Footage of John Carnack's presentation at Apple Computer's 2007 World Wide Developer's Conference was posted by Planet Nerd on YouTube, resulting in over 43,000 views, making the programme the number one watched comedian on YouTube for 12 June 2007.

===Reviews===
Paul Verhoeven reviews recent films in an anarchic sketch-based format, concentrating on genre films like Michael Bay's Transformers. Rob Lloyd's "One Minute DVD Review" awards scores out of "Seven Samurai", and instead of new releases focusses on classics, including box sets of early Doctor Who (The Beginning), The Muppet Show and the films of Harold Lloyd.

==Response==
Planet Nerd has gathered some positive press, most notably in an article in The Age newspaper's Green Guide about Channel 31 programming, in which Marieke Hardy referred to the show as "magically dorky" and "adorably earnest".

Australian technology web site Gizmodo reported on a Planet Nerd publicity stunt in which they celebrated the release of the iPhone by selling an obviously fake oversized cardboard iPhone (a prop from the first episode) on eBay.

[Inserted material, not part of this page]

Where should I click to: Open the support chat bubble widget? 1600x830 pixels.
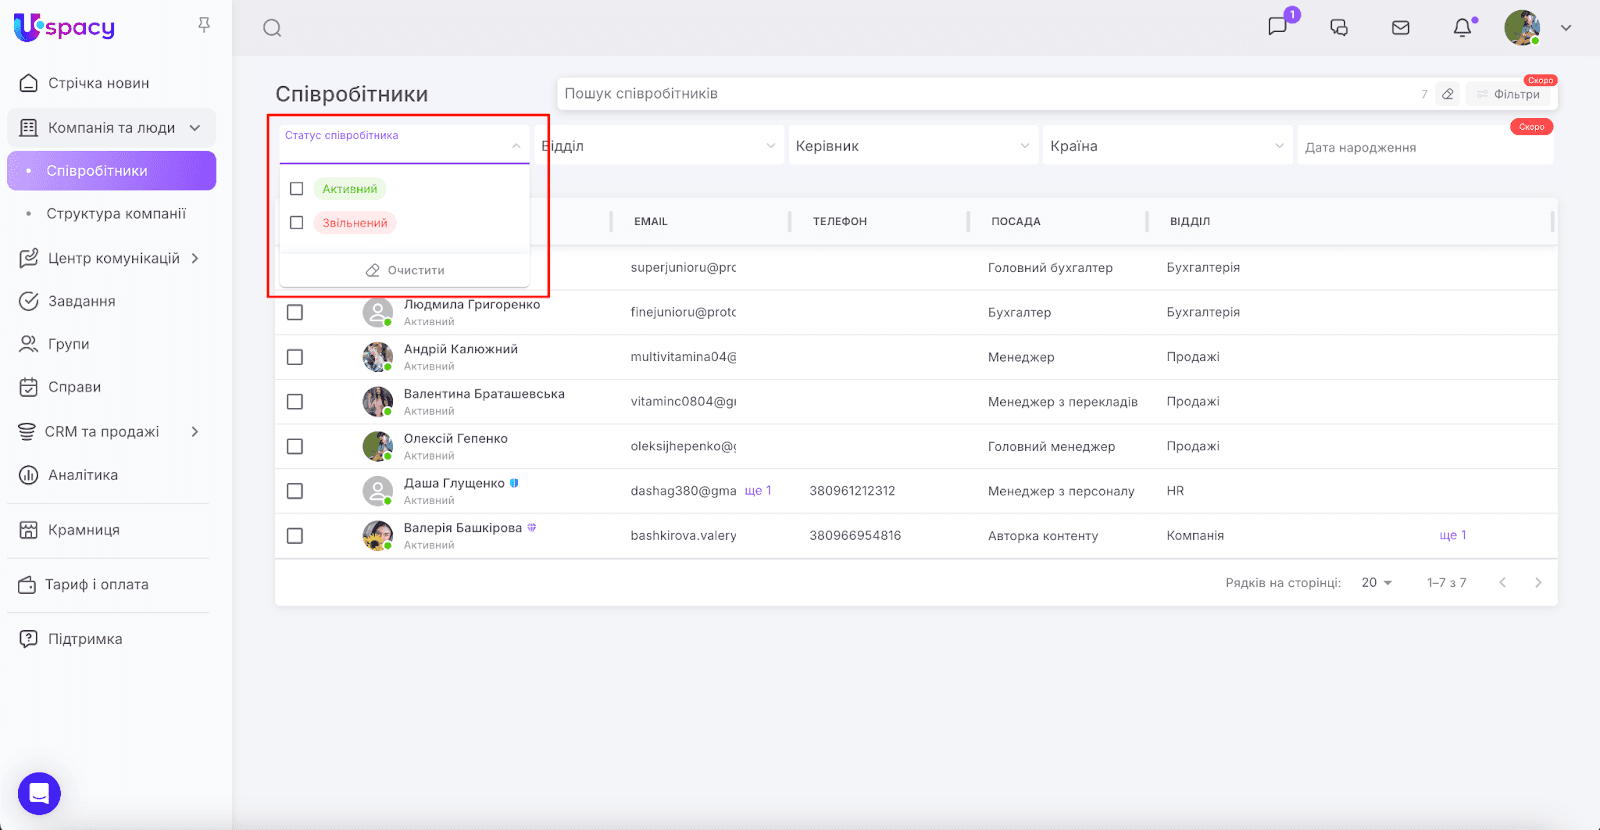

===John Howard YouTube response===
Dan Walmsley posted a Planet Nerd response, the first video response (as opposed to a text comment), to Prime Minister John Howard's YouTube video about climate change policy, a video later featured in a news.com.au article about the difficulty of finding the genuine article in amongst the remixes and parodies. The Planet Nerd video response has become an unofficial focus for debate on the site about Howard's announcement after commenting on the original video was disabled, with around 200 text comments and nearly 8,000 views.